Vers une dimension sociale de la diffusion de l’IA
Comme indiqué dans les recommandations du TUAC sur la numérisation et l’économie numérique (février 2017), toutes les transformations technologiques, y compris la diffusion de l’IA, devraient s’accompagner de principes de « transition juste » pour les travailleurs.
Ce cadre politique devrait prendre en compte les incertitudes concernant les impacts sur l’emploi, les risques de pertes d’emploi, de processus décisionnels non démocratiques et d’affaiblissement des droits au travail, ainsi que le ralentissement économique régional ou local, entre autres.

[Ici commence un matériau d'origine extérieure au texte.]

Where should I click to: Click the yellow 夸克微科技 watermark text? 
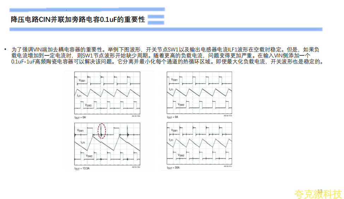pyautogui.click(x=318, y=194)
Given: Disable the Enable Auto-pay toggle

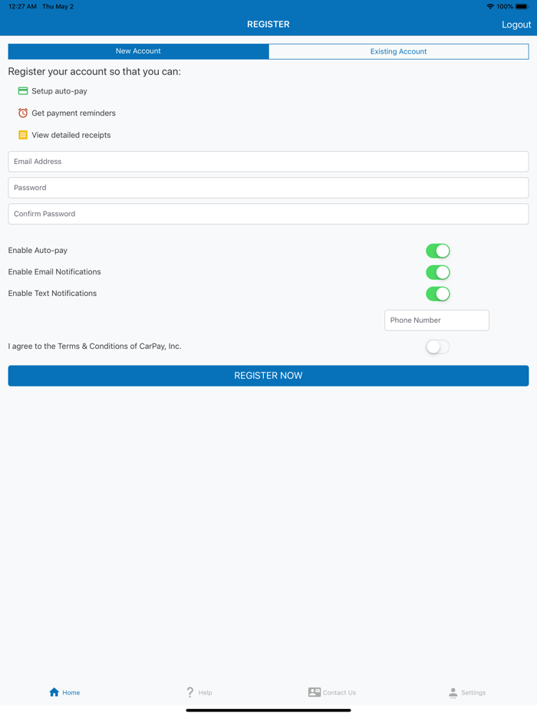Looking at the screenshot, I should pos(437,251).
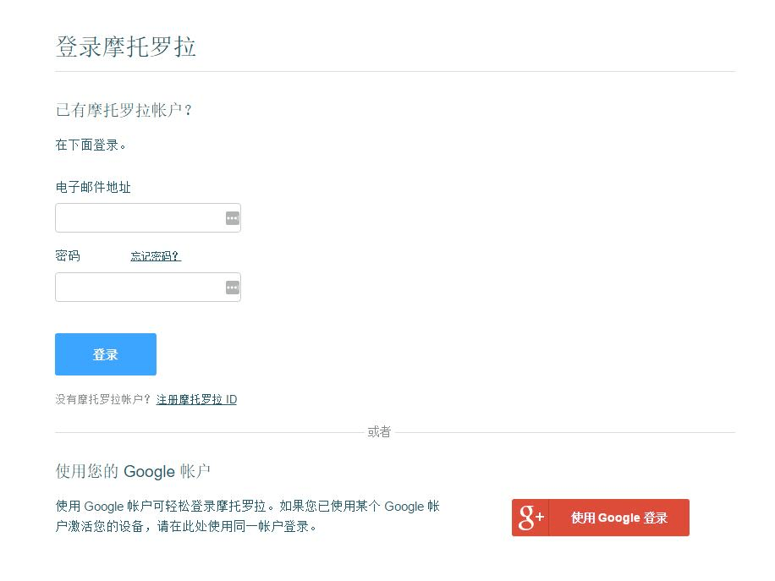This screenshot has height=581, width=775.
Task: Select the 已有摩托罗拉帐户? section header
Action: point(118,110)
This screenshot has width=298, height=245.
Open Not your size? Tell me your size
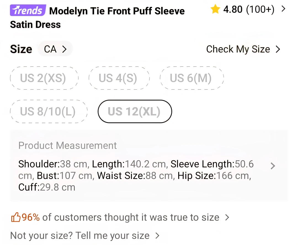click(x=80, y=236)
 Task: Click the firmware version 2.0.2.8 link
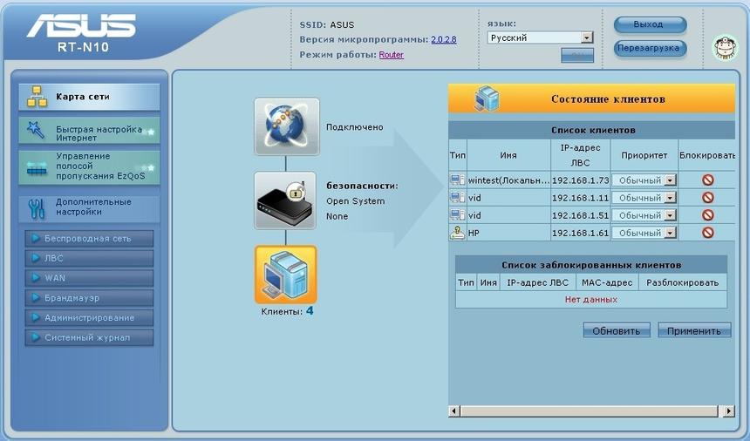pos(443,39)
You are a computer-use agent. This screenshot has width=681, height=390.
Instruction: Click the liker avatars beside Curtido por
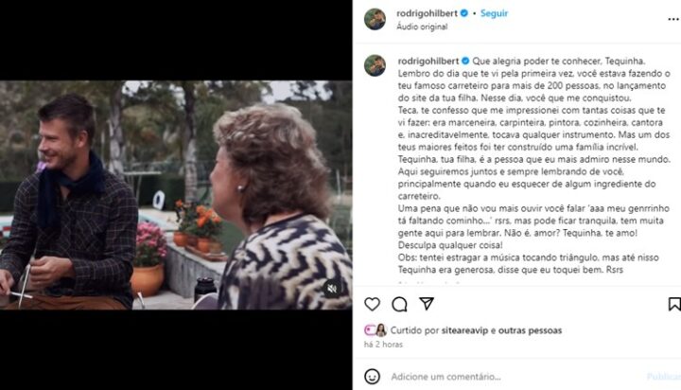375,330
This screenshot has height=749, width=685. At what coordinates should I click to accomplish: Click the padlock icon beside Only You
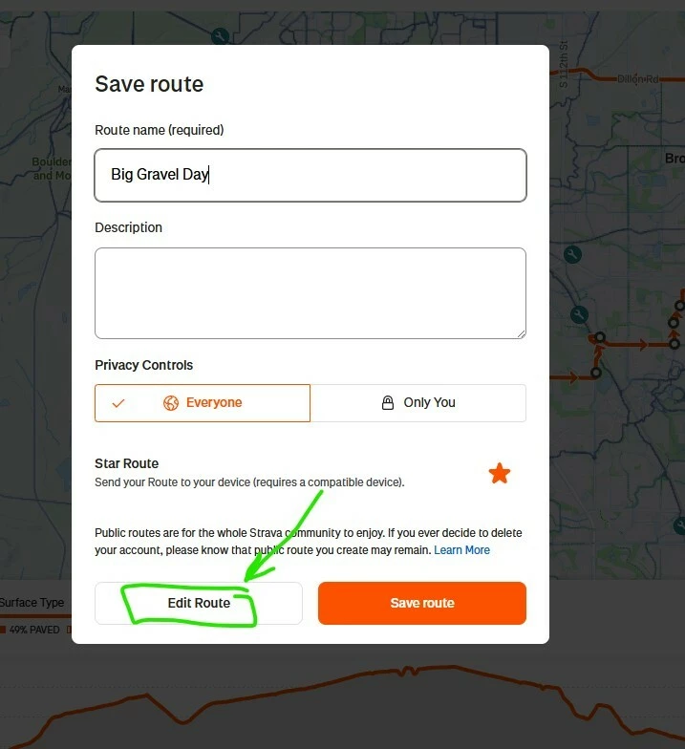tap(388, 403)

Bien que le cadre ait été initialement développé par les syndicats dans le contexte du changement climatique et approuvé dans l’accord COP21, ses principes sont valables pour aborder la numérisation des économies, y compris :
- Recherche et évaluation précoce des impacts sociaux et sur l’emploi ;
- Dialogue social et consultation démocratique avec les partenaires sociaux et les parties prenantes ;
- Politiques et réglementation actives du marché du travail, y compris la formation et le développement des compétences ;
- Protection sociale, y compris la garantie des pensions ;
- Plans de diversification économique ;
- Des investissements judicieux débouchant sur des emplois décents et de qualité.
À l’avenir, les travaux de l’OCDE sur l’IA devraient se concentrer sur les normes éthiques et opérationnelles pour la conception, la diffusion et l’application, y compris les cadres de gouvernance et les paramètres réglementaires.
L’OCDE devrait également favoriser la cohérence en associant d’autres domaines d’action à la discussion dans le cadre de son projet horizontal « Going Digital » et au-delà, afin de veiller à ce que ces bouleversements technologiques soient façonnés par des politiques réglementaires, économiques et sociales proactives.
Ce faisant, elle doit inclure les partenaires sociaux et les autres parties prenantes dans les délibérations futures.